I’ve written before about MOOCs’ great potential to boost higher education in Myanmar, and figured I should find out how they’re faring in places where they’ve been given a fair trial. The most recent MOOC Research Conference, held at the University of Texas, Arlington in December 2013, brought together key figures in the field. It was organized by the MOOC Research Initiative, which is funded by the Bill & Melinda Gates Foundation.
One clear message was that MOOCs are often oversold in the media – it’s time to look beyond the hype. The most compelling evidence came from a team of researchers at the University of Pennsylvania, who sought to understand the movement of a million users through Coursera courses offered by U Penn in a single year: June 2012 to June 2013. What they found was quite disturbing. In brief, many apply, but few are active, participation falls off dramatically after the first couple of weeks, and only very small numbers persist to the end. Moreover, users do not come from demographic groups typically excluded from traditional universities. Overwhelmingly for these online courses, they were wealthy, educated, male Americans.

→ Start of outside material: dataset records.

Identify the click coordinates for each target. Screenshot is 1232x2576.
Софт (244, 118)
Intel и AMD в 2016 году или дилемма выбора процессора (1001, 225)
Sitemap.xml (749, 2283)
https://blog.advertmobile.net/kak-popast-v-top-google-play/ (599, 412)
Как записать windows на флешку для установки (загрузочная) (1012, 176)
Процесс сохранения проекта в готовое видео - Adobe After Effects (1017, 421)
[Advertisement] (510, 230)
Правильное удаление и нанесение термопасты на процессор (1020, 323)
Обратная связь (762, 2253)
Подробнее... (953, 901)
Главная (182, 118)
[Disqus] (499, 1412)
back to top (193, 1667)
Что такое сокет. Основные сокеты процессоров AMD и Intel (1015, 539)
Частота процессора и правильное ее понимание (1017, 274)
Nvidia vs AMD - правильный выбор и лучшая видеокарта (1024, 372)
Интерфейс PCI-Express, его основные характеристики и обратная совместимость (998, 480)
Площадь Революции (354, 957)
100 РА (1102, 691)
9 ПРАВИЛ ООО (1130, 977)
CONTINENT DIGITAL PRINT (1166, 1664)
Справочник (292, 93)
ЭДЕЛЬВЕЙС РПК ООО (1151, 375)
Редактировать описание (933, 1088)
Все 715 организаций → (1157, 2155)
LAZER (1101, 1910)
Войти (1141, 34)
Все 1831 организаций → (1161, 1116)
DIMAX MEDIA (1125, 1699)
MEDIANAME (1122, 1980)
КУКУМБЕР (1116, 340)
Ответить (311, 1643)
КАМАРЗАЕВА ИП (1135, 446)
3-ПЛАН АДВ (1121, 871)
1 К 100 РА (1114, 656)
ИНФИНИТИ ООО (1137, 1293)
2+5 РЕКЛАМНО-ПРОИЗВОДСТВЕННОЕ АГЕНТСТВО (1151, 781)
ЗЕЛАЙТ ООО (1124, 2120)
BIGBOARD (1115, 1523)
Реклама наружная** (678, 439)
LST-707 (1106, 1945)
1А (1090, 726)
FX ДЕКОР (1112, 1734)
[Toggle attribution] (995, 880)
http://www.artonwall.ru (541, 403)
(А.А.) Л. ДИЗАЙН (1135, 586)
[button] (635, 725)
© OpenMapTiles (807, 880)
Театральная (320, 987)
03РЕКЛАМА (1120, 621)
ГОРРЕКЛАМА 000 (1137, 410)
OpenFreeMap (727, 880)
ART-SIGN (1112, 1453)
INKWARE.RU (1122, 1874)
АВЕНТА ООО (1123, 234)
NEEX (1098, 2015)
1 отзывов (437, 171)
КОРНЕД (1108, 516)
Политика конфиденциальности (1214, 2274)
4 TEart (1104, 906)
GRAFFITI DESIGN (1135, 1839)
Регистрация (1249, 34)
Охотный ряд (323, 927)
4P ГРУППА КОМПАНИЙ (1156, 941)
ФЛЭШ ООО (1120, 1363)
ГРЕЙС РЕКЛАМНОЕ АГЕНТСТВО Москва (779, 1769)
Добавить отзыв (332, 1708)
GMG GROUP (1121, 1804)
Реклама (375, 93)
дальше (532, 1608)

Maybe, then, there’s not much promise here after all? Looking through the evidence presented at the conference, it’s certainly too early to draw that conclusion. Summarizing the main themes, George Siemens had this to say: “While prominent media promotes grand narratives of MOOCs as disruptive, transformative, and sure to end the current model of higher education, MRI grantees, keynote speakers, and panels offered a vision of MOOCs as supplementing and enlarging the role of the university.”
That evaluation in fact offers great hope for MOOCs in Myanmar – not as a volley of silver bullets capable of solving the many problems that afflict the higher education system, but rather as part of a structured package designed to help enhance teaching and learning across the sector. Provided they are fully integrated into a larger vision for university reform and renewal, MOOCs still have an enormous amount to offer.